Mario memberikan setangkai mawar putih itu kepada Felix. Dia memeriksanya sebentar kemudian mengulurkannya padaku.

“Ini sepertinya buat kau, Fyan,” ucap Felix sambil menunjukkan amplop putih yang bertuliskan namaku.

“Dari siapa?”

Felix hanya mengangkat bahu sebagai jawaban, tapi aku mengambilnya juga. “Ok, terima kasih Mario,”

“Sama-sama,” jawab Mario singkat.

Mario berjalan menjauhi kami lalu melanjutkan pekerjaannya mengambil sampah dari keranjang yang ada di sudut dekat jendela arah menuju tangga darurat.

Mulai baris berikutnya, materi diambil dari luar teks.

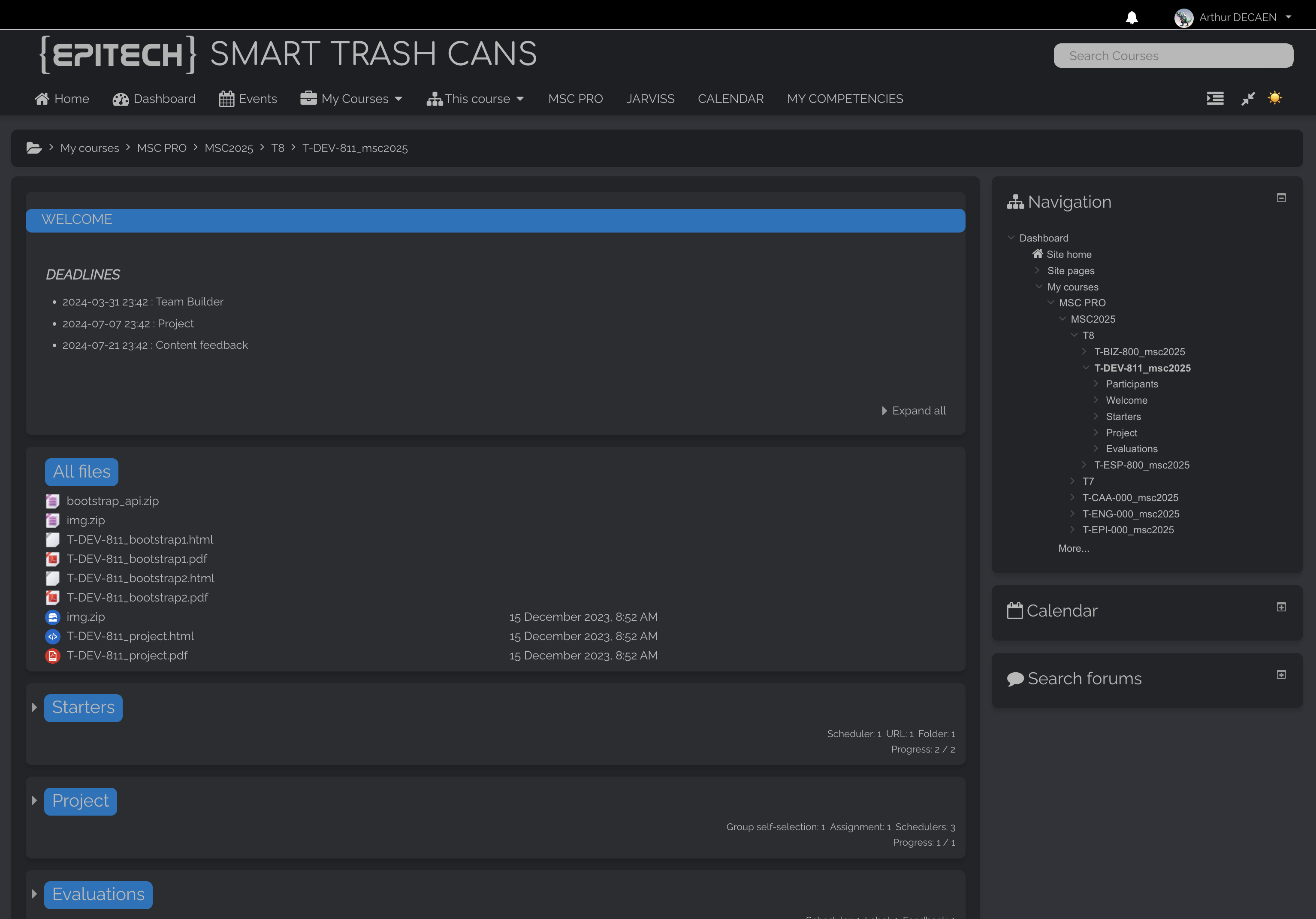The image size is (1316, 919).
Task: Collapse the Navigation block
Action: (1281, 198)
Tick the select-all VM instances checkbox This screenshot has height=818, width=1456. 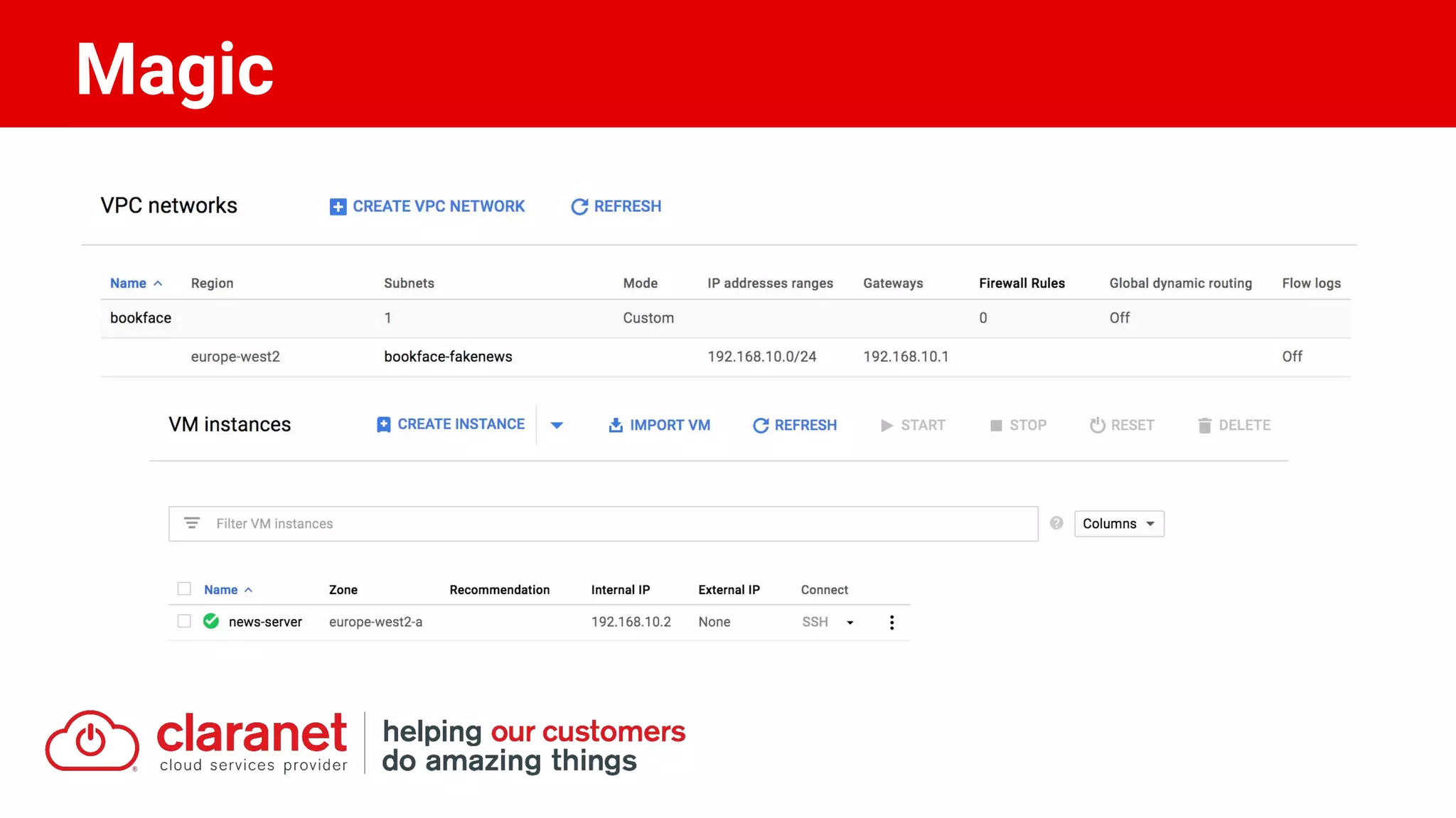[184, 589]
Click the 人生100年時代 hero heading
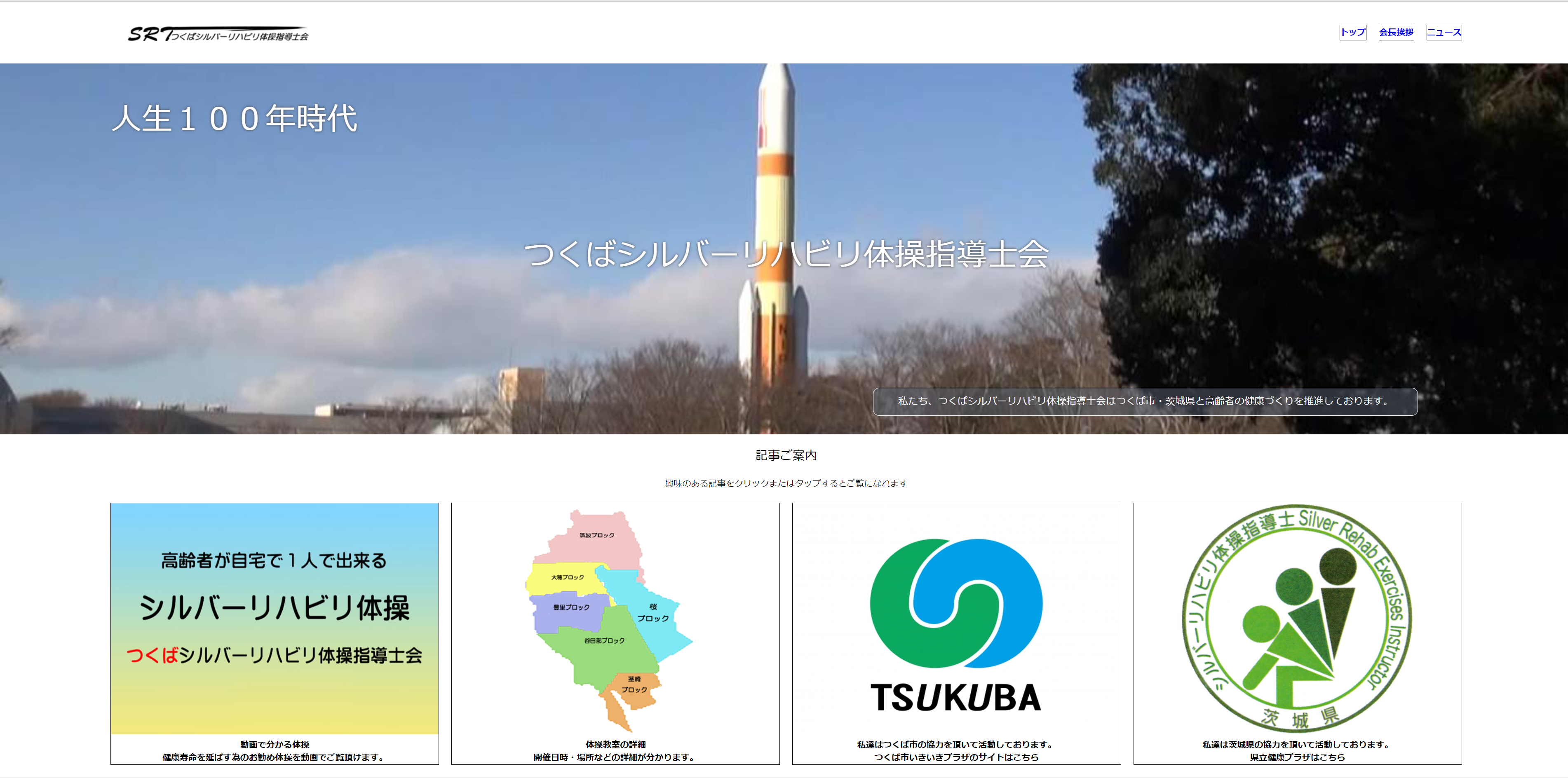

Kami berjalan menuju lift. Dan hanya beberapa saat, kami sudah sampai di depan lift. Beberapa kali kutekan tombolnya, sayangnya selalu full. Akhirnya, kami memilih naik ke lantai lima melalui tangga darurat. Sambil menaiki tangga darurat aku membuka amplop kecil yang terkait di tangkai mawar putih yang baru saja diberikan Mario.

“Mawar dari siapa lagi Fyan?”

“Entahlah....”

“Penggemarmu mungkin...hehehe....” Felix tertawa kecil

Aku hanya menanggapi Felix dengan membalas tawanya.

“Mungkin nama pengirim ada di dalamnya?” ucap Felix penasaran.

Aku tak menggubris pertanyaan Felix. Rasanya tak penting mesti menjawabnya. Entahlah, ini seperti sebuah teror untukku. Ini mawar yang kesekian kali sejak dua bulan terakhir dan sampai saat ini aku masih belum mengetahui siapa pengirimnya. Aku penasaran. Tak sabar ingin segera membaca isi suratnya. Perlahan kubuka amplop merah muda itu. Kuambil kertas di dalamnya. Selembar kertas dengan tulisan tangan. Lalu kubaca isi suratnya.

 

Wahai pemudaku

Detak nadiku

Desah nafasku

Setelah kerinduanku untuk Tuhanku, keluargaku dan saudara seimanku

Kini kau meluluhan perasaanku

Dan tetiba kau juga ada di rinduku

-YSA-

***

Jujur hatiku bergetar membaca kalimat demi kalimat yang tertulis itu. Aku tersenyum membacanya. Degup jantungku seolah melambat. Namun, segera aku atasi. Aku tak mau ke ge-er-an. Karena siapa tahu bunga ini hanya dari orang iseng. Atau bisa jadi salah alamat?